# One router - Mac can't connect, PC can???



## karavite (Dec 20, 2004)

I have a really weird problem. I have a NetGear wireless router connected to my Comcast cable modem. There are 3 computers on this router - a G4 DP, an iMac and a Windows 2000 machine. While the Windows machine hums along connected and happy as a clam (wireless or with a cable), the G4 seems to lose its connection over and over. I get about 3 pages on the web or checking my mail, then bam, it is unable to connect (find google for example) until I restart it - and then the whole thing starts over again. Sometimes the G4 can't connect to a page, mail, software updater, but then if I start a different browser (like IE vs Firfox) I get a few pages I can connect to, then it fails to connect again. All the while System Preferences Network shows I am connected and I can connect to the routers browser control page.

Things I tried:
1. Repairing permissions.
2. Reparing the drive.
3. Booting off another drive with a backup of the same 10.2.6 system from 2 weeks ago - same connection problem happens here too.
4. Changing the ethernet cable between the router and the Mac.

This is so weird. It worked perfectly up until last night and I haven't changed anything that I think could be causing all this. Any ideas? It is driving me nuts!


----------



## karavite (Dec 20, 2004)

More weirdness - okay, I can load google, enter a search and I get a new page - over and over it works. However, if I click on any link in those google results it will not load - "page not found." The same thing happens with my bookmarks - none will load including the New York Times, Amazon... anything.

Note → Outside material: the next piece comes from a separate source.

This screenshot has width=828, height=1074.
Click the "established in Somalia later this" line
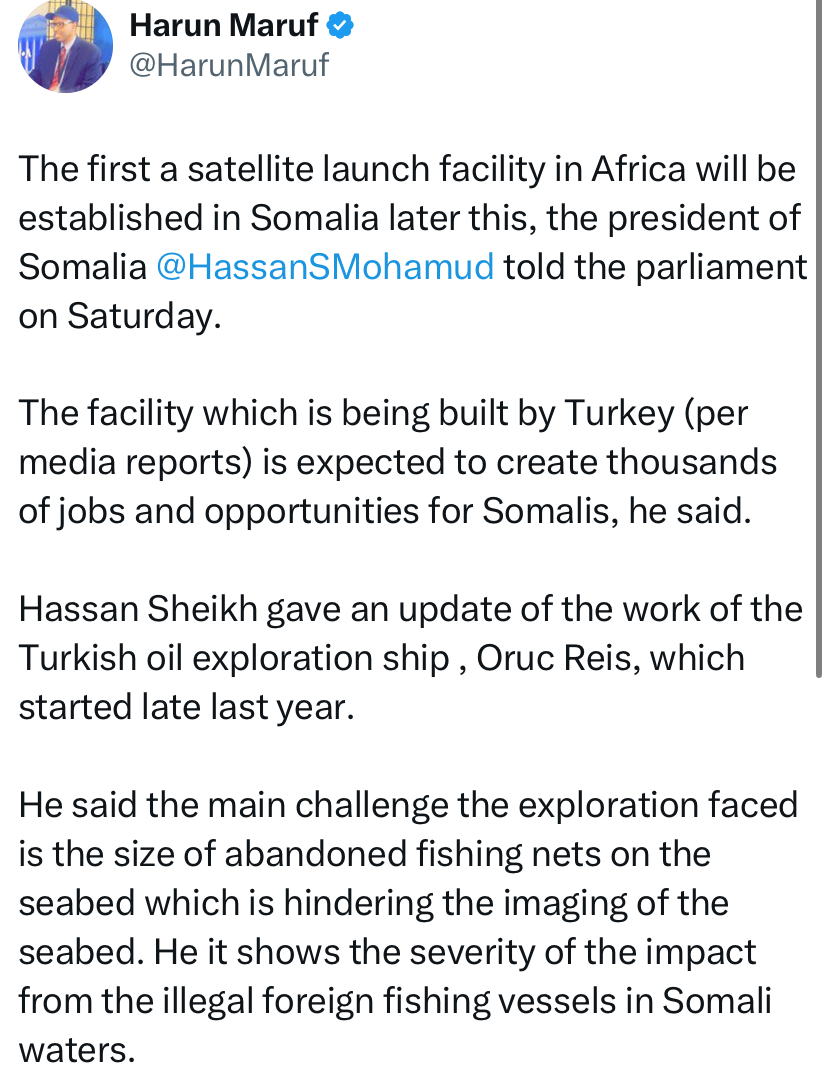pos(409,218)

Even Macosx.com!!! (I am using my PC to write all this).


----------



## Zammy-Sam (Dec 20, 2004)

Hey karavite 
So, your iMac is just connected over the ethernet plug, right? Any chances to get a wireless connection between your router and the iMac? If not, did you try to have two parallel pings?
Open two terminal windows. In one type: ping router and in the other ping www.macosx.com.
Now try your browsing and watch the ping list. Any packetloss?
Another thing: make sure no firewalls are active and also try to reset your router. Maybe your ethernet card is damaged?!


----------



## karavite (Dec 20, 2004)

Hey Zammy! I actually have 2 macs - a iMac g3 connected via Airport and a G4 connected via a cable. Both are having the weird problems while my PC is fine. I tried a few pinging exercises and here is what happens:

Ping www.google.com - okay sometimes, but other times unkown host
Ping www.macosc.com - unknown host
Ping router (192.168.0.1) - unkown host

However, using the G4 I can log into the routers control web page at the same darn address!

When I ping to google successfull and load it on my browser, there is no packet loss in the terminal window.

One thing - I got a weird message the first time I tried to launch the router page - the browser told me javascript was disabled, but then it worked the second time around with no change in browser settings. Some times when I can get a page to load, it is VERY slow. Meanwhile, my PC hums along like there is nothing wrong.

No firewalls or blocking are on in the Mac or router.

I'm thinking I will try completely resetting my router - just afraid to lose my one remaining connection!


----------



## Zammy-Sam (Dec 20, 2004)

can you directly connect your macs to your comcast modem? Is that working fine? If you have probs even pinging the router, there might be a local problem rather than something with the router. Do you have your network settings on automatic? If so, try to setup a "location" with the router ip. Right now it is hard to reduce the problem. It seems too much messed..
Btw, did you use ping www.macosX.com or ping www.macosC.com?


----------



## karavite (Dec 20, 2004)

Hi Zammy - I am writing to you from my Mac connected directly to the cable modem and it is zooming along like always. All before reading your last message!  See, I am learning! So, it seems the problems, as whacky as they are/were, are confidently isolated to my router. I am going to reset the darn thing completely and try again. Oh, I did ping macosX.com - I just can't type.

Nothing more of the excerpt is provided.